■ **CONSIGNE**:
Comment traduire en anglais cette phrase du texte sur la Formule 1 et la chirurgie pédiatrique : « En 1994, le Dr Leval publie une étude sur les conséquences d’un manque de coordination entre les membres d’une équipe chirurgicale. » ?

■ **EXTRAIT DU TEXTE**:
• • •

Ferrari, du Pit-Stop au bloc opératoire
Pneus, assistance électronique ou encore suspensions, voilà quelques innovations que la Formule 1 a apporté dans notre voiture de tous les jours. Mais elle est également intervenue dans le milieu hospitalier.
Difficile de voir le point commun entre chirurgie pédiatrique et Formule 1. Pourtant c’est bien en regardant la catégorie reine du sport automobile que les docteurs Martin Elliott et Allan Goldman ont trouvé l’inspiration pour améliorer leurs procédures.
Depuis le début des années 90, le taux de mortalité élevé des hôpitaux anglais revient régulièrement dans le débat public, accablant le personnel hospitalier. En 1994, le Dr Leval publie une étude sur les conséquences d’un manque de coordination entre les membres d’une équipe chirurgicale. Elle démontre que toutes les petites erreurs invisibles s’accumulent et peuvent avoir de graves conséquences sur le patient.
Une des étapes les plus critiques rencontrée par les équipes du Great Ormond Street Hospital, spécialisé dans la chirurgie cardiaque pédiatrique, est le transfert du patient entre le bloc opératoire et le service de soins intensifs. Les différents éléments permettant la ventilation du patient, son monitoring, etc… doivent être débranchés pour le déplacer sur un brancard, où il est ventilé à la main pendant qu’on le déplace dans les couloirs et ascenseurs de l’hôpital jusqu’à son arrivée dans le bon service.

• • •

■ **DONNÉES FOURNIES**:
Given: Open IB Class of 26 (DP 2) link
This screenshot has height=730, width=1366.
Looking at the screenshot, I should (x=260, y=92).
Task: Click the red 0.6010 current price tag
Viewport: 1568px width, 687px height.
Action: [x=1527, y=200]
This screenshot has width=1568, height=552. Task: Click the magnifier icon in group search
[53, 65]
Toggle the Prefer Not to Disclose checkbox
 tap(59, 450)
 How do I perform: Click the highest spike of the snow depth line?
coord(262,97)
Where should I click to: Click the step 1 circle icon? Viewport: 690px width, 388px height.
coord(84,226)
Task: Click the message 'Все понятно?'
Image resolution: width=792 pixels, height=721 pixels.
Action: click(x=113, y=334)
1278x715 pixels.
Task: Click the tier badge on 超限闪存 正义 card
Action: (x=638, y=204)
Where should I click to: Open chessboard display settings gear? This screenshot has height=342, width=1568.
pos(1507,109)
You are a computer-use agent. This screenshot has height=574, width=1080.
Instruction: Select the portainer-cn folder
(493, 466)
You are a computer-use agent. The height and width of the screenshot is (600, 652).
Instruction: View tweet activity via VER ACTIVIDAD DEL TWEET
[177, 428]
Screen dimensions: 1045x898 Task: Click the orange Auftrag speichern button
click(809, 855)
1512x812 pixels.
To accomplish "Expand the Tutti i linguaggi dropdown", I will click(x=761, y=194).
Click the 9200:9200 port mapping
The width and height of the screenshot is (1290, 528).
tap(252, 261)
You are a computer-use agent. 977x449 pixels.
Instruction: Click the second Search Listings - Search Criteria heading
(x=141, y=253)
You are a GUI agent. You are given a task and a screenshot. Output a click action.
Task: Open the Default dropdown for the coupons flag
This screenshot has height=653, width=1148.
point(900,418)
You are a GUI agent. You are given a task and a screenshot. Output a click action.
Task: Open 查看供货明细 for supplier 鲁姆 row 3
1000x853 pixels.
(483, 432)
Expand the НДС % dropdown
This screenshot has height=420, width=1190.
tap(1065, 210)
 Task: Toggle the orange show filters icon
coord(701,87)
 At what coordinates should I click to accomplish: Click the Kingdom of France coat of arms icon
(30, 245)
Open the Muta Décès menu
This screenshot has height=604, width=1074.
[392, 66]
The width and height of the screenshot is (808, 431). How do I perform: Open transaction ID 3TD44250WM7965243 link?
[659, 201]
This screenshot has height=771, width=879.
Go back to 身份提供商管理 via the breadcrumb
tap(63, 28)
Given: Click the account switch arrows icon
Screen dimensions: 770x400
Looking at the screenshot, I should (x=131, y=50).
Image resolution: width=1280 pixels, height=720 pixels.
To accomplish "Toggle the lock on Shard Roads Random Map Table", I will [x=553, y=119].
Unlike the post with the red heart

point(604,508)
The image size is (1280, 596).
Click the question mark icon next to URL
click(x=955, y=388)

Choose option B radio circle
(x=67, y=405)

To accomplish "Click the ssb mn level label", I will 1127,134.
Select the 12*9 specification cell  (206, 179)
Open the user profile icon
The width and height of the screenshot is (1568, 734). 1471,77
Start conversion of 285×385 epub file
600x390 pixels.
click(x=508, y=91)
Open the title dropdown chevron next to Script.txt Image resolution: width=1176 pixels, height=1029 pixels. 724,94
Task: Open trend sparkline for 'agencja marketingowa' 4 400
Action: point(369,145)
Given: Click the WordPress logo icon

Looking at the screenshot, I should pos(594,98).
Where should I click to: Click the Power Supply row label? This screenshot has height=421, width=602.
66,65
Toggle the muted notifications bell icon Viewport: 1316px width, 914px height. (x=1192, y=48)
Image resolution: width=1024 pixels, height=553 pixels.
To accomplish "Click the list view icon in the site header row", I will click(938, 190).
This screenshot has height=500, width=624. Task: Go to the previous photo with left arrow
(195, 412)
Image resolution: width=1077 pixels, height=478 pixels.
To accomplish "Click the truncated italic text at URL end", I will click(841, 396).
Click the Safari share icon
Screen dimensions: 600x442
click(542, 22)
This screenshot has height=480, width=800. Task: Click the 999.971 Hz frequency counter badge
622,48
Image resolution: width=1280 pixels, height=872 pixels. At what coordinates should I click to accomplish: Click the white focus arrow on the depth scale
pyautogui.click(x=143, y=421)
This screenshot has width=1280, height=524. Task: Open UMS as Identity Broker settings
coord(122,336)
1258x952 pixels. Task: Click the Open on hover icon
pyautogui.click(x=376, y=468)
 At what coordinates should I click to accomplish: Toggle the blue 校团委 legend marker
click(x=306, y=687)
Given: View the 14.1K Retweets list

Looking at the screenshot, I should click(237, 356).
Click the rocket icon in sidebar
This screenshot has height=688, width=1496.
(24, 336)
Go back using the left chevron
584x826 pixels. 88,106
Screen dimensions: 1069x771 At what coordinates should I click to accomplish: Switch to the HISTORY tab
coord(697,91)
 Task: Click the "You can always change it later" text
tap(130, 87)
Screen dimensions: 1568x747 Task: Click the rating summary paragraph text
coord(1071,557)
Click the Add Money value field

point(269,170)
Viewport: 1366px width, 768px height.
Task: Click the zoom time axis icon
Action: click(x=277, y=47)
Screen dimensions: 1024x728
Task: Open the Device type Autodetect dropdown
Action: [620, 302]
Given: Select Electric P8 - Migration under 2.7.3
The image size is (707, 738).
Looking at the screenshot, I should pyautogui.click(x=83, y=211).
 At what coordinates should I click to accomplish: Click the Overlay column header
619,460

• • •

■ **RÉPONSE**:
In 1994, Dr. Leval published a study on the consequences of a lack of coordination among the members of a surgical team.